Grubumuzda dünya devleri;
Almanya var mı?
Hayır!
İtalya var mı?
Yok!
Fransa var mı?
I-ıh!
İspanya var mı?
Cık!
Peki, kimler var?
Mazisini arayan ahı gitmiş vahı kalmış avuç içi kadar Hollanda…
Bir de orta şekerli buzlar ülkesi Norveç!
Diğerleri:
Lokum gibi Karadağ, fıstık gibi Letonya, leblebi, çekirdek Cebelitarık!
Sen kalk mazisini arayan ahı gitmiş vahı kalmış Hollanda’yı tıkır tıkır 4-2’yle geç…
Tam dişimize göre olan Norveç’i tarafsız sahada (Cebelitarık) 3-0 hezimete uğrat…
Sen gel kendi sahanda 2 farklı önde götürdüğün maçta fıstık gibi dandik Letonya’ya 3-3 takıl.
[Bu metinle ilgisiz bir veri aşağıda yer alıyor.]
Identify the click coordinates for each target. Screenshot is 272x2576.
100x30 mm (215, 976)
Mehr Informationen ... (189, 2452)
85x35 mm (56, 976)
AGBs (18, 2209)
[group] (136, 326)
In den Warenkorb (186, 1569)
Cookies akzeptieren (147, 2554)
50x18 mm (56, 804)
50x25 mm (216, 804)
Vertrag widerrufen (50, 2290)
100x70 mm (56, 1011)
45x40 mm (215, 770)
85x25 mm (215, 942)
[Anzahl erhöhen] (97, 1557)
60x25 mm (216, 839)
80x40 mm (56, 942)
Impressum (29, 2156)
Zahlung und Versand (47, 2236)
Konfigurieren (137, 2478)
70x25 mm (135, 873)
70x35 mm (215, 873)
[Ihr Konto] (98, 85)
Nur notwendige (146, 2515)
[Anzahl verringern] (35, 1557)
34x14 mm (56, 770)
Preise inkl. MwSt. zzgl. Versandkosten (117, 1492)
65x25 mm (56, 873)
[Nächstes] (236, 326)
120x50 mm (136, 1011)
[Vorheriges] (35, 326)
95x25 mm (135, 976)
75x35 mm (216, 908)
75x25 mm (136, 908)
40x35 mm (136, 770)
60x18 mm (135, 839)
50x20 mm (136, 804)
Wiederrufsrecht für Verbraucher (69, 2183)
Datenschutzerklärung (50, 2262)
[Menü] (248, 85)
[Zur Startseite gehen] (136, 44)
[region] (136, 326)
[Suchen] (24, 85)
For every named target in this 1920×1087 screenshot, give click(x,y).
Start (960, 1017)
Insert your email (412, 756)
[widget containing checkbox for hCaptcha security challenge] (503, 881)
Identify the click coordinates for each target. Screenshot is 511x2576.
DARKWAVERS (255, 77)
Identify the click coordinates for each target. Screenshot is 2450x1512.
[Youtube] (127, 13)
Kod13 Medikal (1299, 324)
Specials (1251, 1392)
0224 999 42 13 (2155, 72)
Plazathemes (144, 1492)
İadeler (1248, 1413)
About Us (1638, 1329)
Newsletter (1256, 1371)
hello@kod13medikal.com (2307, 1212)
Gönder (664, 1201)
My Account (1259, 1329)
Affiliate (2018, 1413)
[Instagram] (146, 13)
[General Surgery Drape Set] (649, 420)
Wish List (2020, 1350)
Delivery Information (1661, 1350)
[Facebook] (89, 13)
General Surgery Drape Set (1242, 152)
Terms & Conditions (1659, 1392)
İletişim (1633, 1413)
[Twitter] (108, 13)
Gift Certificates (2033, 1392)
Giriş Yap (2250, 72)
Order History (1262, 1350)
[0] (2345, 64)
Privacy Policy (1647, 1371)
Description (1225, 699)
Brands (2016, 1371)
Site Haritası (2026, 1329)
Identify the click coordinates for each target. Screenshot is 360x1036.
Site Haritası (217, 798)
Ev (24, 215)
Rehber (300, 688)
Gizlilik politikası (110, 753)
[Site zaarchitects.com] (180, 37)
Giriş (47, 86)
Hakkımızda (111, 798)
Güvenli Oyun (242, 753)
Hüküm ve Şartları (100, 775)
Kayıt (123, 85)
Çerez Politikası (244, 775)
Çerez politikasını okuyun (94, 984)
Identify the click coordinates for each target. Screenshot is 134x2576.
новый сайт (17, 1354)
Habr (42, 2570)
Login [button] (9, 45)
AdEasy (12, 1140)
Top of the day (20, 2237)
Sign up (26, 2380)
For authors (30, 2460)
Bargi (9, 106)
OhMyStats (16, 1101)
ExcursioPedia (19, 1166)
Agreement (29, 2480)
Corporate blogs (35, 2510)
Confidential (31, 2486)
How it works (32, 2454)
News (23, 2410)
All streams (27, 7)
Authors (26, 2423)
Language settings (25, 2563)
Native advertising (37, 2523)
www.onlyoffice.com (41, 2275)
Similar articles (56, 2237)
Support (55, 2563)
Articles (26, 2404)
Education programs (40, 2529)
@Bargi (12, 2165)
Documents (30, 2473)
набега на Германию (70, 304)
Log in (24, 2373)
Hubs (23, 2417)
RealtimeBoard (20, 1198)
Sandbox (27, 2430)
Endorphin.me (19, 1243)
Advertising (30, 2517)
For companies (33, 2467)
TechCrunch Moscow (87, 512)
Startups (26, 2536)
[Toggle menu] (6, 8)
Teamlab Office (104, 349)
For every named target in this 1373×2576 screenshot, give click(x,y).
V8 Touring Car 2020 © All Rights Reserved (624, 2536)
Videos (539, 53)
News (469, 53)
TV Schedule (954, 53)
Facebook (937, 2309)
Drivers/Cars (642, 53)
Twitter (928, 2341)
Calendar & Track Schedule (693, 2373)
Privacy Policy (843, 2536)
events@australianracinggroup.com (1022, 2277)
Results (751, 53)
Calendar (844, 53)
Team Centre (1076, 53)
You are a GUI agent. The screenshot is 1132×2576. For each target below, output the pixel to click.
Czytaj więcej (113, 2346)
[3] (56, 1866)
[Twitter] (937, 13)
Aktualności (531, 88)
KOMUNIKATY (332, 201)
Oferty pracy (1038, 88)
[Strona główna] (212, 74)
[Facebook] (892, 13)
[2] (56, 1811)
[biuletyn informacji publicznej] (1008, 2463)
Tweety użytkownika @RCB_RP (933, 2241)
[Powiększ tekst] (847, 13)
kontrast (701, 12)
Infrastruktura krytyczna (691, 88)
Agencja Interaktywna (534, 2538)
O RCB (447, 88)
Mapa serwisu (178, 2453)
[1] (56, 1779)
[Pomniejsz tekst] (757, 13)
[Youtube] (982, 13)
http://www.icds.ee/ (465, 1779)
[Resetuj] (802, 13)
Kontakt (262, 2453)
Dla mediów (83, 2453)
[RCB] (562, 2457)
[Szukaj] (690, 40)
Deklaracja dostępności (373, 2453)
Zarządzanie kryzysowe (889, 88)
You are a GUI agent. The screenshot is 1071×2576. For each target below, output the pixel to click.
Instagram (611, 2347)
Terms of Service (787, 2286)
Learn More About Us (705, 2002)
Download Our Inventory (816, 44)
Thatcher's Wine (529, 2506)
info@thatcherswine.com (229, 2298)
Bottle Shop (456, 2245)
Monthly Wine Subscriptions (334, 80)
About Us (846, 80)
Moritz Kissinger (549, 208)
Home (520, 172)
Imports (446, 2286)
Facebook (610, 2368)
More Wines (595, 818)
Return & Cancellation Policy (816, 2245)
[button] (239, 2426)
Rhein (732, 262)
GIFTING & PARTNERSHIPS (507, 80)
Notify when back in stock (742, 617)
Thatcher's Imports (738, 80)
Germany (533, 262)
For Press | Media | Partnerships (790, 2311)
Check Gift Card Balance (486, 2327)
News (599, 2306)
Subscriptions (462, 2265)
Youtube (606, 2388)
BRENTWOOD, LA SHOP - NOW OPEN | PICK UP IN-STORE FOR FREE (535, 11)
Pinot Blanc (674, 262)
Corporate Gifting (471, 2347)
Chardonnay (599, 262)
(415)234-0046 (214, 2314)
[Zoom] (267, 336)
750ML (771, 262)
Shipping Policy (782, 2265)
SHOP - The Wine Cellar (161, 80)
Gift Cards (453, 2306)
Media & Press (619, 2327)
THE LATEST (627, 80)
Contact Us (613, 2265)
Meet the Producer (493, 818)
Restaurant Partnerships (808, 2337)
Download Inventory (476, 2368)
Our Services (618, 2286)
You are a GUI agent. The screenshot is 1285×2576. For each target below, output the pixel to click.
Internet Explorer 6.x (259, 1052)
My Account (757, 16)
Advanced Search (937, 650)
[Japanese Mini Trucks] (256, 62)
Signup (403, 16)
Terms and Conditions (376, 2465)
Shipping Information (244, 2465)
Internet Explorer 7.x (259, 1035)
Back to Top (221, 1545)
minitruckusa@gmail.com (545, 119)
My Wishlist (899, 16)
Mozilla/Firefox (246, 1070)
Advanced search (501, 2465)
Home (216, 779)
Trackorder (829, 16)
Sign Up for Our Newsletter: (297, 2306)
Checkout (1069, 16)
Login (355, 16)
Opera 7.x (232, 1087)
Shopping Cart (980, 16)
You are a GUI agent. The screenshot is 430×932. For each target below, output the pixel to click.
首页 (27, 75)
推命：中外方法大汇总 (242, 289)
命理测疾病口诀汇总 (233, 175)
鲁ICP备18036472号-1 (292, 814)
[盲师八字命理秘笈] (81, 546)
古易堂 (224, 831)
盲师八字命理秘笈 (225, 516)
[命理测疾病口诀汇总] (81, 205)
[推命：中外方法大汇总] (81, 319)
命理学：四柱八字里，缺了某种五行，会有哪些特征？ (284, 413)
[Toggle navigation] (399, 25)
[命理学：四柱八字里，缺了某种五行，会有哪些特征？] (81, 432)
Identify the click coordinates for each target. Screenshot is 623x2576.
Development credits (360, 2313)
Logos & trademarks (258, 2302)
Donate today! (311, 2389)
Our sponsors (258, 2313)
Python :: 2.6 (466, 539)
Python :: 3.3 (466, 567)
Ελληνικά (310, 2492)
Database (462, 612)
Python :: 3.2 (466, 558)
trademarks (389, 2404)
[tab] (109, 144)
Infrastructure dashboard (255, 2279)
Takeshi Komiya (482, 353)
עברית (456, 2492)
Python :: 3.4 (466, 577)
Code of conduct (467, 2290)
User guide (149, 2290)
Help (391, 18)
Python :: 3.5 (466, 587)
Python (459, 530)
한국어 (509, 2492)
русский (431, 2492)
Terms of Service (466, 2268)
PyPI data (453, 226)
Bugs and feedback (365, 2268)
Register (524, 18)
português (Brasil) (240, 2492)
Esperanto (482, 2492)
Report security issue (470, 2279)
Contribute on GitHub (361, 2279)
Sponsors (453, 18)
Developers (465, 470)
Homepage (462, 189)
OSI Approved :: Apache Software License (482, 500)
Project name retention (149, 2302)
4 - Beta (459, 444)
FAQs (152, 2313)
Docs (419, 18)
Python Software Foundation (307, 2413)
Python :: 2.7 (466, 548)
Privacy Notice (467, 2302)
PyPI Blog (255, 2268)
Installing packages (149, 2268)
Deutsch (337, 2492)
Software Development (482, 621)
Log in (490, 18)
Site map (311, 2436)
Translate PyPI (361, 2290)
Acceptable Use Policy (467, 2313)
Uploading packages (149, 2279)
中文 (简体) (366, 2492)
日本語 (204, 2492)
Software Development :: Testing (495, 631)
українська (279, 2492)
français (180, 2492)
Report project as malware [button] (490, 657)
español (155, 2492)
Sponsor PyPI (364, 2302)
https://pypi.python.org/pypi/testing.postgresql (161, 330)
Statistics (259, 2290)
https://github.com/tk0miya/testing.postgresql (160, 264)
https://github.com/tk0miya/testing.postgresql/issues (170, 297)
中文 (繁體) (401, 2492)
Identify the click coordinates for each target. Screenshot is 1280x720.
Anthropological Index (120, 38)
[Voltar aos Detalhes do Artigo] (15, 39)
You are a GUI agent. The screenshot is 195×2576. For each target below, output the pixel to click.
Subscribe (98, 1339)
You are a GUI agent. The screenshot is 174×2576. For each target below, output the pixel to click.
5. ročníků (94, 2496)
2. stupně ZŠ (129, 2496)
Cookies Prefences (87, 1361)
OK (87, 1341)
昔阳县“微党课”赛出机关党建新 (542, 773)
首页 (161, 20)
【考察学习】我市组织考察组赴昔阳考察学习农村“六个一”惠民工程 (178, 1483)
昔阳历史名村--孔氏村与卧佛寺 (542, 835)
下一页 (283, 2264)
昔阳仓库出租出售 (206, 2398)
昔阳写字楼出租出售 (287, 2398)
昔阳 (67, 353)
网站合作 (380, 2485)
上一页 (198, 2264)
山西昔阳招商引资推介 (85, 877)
Sen yine gel kendi sahanda 2-0’ı koruyamayıp lokum gibi Karadağ’la da 2-2 berabere kal.
Tüm bu rezaletler yetmiyormuş gibi, evire çevire 4-2 yendiğin Hollanda’ya karşı aldığın 6-1’lik hezimetle tüm bunların üzerine tüy dik.
Yuh be!
Hem de milyon kere yuh!
Sözüm ona bunların çoğu Avrupa’nın kalburüstü takımlarında oynuyor.
Hastirsinler!
Ruh, milli heyecan olmadıktan sonra isterlerse uzayda oynasınlar…
Benim için boş çuvaldan farkları yok!
Böyle ruhsuzlar mangasının başına değil Şenol Güneş’i ve Kuntz’u…
Mourinho’yu getirsen ne yazar?
Hiç!
Mehmet Okur, Gönül Yazar!
BİR MESSENGER KLASİĞİ
-Merhaba. Nasılsın.
-Merhaba, iyiyim, sen nasılsın?
-Ben de iyiyim. Media Mark hediye çekilişi için seni düşünmüştüm. Telefonun faturalı mı?
-Hay Allah ne tesadüf. Ben de aynı işi yapıyorum ve de seni düşünmüştüm. Sahi, senin hattın faturalı mı?
YAĞMUR YAĞIYOR!
Görele’deki bir dostuna konuk gelen bir yabancı, sorar:
-Bir haftadır Görele’deyim, burada hep böyle yağmur mu yağar be birader!
Göreleli dostu, cevap verir:
-Burada her zaman yaamur yaamaz; bazen çirse, bazen caranak, bazen çakal yaamuru, bazen sulusepken, bazen de ahmak ıslatan yaamuru yağar…
Seen gısmetine de yaamur düştü, haşimdi ne diym saa?